Jan 21, 2020
Chiara is an Italian artist who combines photography and painting in aesthetics that resembles the photography of the XIX century. Following her passion for painting, Chiara uses watercolour to complete her oeuvres after printing the B&W images. In her minimal compositions we can appreciate a careful meditation of the scenes in order to reveal a particular message. A message that is partially revealed by our imagination and partially by what we see.
am - First of all thank you very much for your contribution to our project. Can you please introduce yourself for us?
CD - I'm a film photographer based in Italy. I grew up in northern Italy and studied design in Florence. At the moment I'm working as interior and product designer in my hometown Bologna, in northern Italy.
am - How did you start in photography?
CD - My first love has been painting and I was interested in this activity since I was a little child.
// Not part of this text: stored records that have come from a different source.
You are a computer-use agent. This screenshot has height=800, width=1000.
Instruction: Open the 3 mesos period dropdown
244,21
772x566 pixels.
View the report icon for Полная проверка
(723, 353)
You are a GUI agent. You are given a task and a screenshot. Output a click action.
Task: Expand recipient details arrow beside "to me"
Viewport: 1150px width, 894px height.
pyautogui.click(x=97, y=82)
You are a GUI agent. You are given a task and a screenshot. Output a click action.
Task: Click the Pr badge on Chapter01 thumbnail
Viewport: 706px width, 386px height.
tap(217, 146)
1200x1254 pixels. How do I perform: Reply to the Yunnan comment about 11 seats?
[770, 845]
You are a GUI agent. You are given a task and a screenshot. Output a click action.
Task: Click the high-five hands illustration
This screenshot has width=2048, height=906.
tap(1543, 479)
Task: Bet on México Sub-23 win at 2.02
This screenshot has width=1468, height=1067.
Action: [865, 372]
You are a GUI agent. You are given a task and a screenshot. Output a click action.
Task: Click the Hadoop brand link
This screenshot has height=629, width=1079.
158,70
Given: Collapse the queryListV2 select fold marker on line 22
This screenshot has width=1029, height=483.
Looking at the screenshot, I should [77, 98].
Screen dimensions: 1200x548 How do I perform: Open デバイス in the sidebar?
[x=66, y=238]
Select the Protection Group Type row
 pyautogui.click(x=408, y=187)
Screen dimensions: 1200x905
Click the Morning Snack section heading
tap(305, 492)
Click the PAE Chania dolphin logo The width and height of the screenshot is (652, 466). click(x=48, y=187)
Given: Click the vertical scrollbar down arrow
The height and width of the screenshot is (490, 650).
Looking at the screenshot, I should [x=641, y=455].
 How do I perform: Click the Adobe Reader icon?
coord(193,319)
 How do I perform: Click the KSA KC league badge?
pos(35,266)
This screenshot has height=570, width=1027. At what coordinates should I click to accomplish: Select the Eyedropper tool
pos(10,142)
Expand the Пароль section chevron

Growing up I discovered photography, finding an old 35mm Nikon camera of my father.
am - What inspires your work?
CD - Music, an art exhibition or also a movie with a seductive plot or soundtrack.
am - What are the main techniques that you use, do you paint your images by hand?
CD - During these years I developed my technique with analog photography, trying to combine film photography with my past as painter. My process is completely analog and manual. I always use 120 film twin lens cameras with B&W Ilford films and after the development and printing of the photo I start to hand-painting it with watercolors.
am - Who are your favourite photographers / artists?
CD - Sarah Moon, Tina Modotti and above all Julia Margaret Cameron. I also particularly love the works of Maya Deren.
am - What is your favourite movie?
CD - I love all the aesthetics of David Lynch.
am - What is your favourite photo book?
CD - I don't have one in particular, but I have a lot of art books that I periodically open and search for a divine inspiration.
am - Thank you very much for your time and your contribution to analog magazine.